Assignment
Pictures are to be left out, and only the lines from the one with "Expand the More dropdown in the filter tabs" through the last line of the listing below are to be repeated exactly.

Provided material

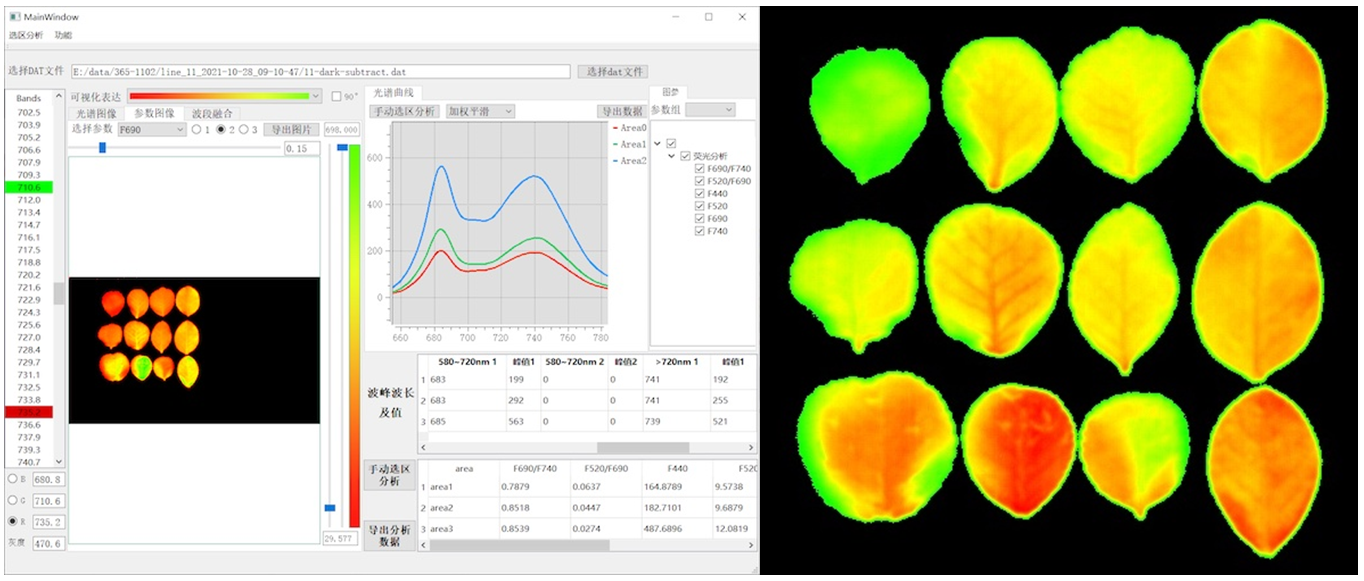Switch to the 波段融合 tab
This screenshot has height=581, width=1364.
point(211,114)
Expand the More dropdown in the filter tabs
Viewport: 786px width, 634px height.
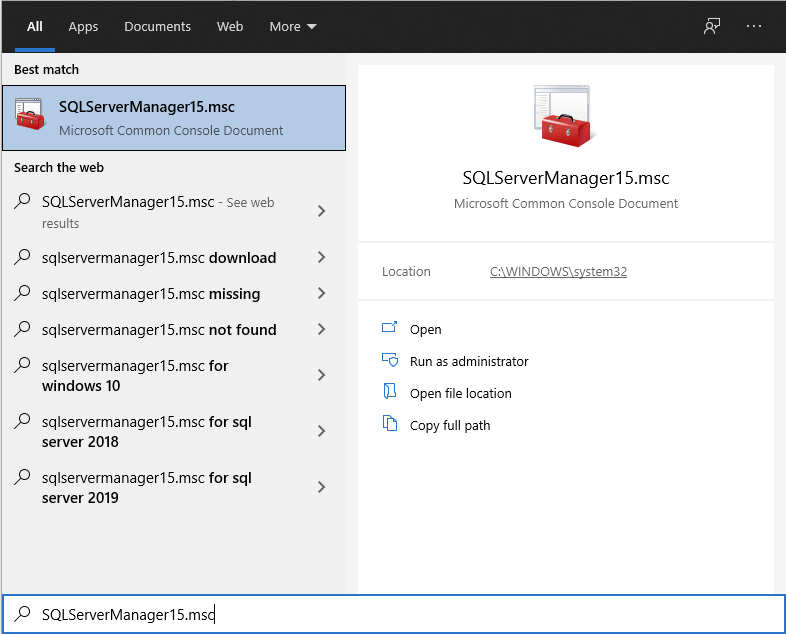[292, 27]
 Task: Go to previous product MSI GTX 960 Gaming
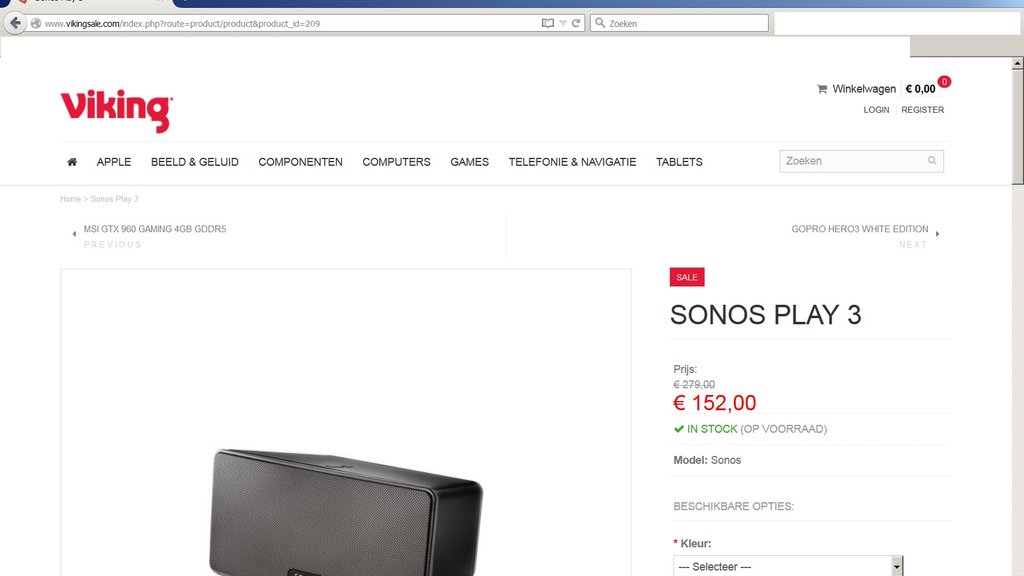point(155,229)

Solution to the exercise
Expand the More dropdown in the filter tabs
Viewport: 786px width, 634px height.
[292, 27]
 Task: Go to previous product MSI GTX 960 Gaming
point(155,229)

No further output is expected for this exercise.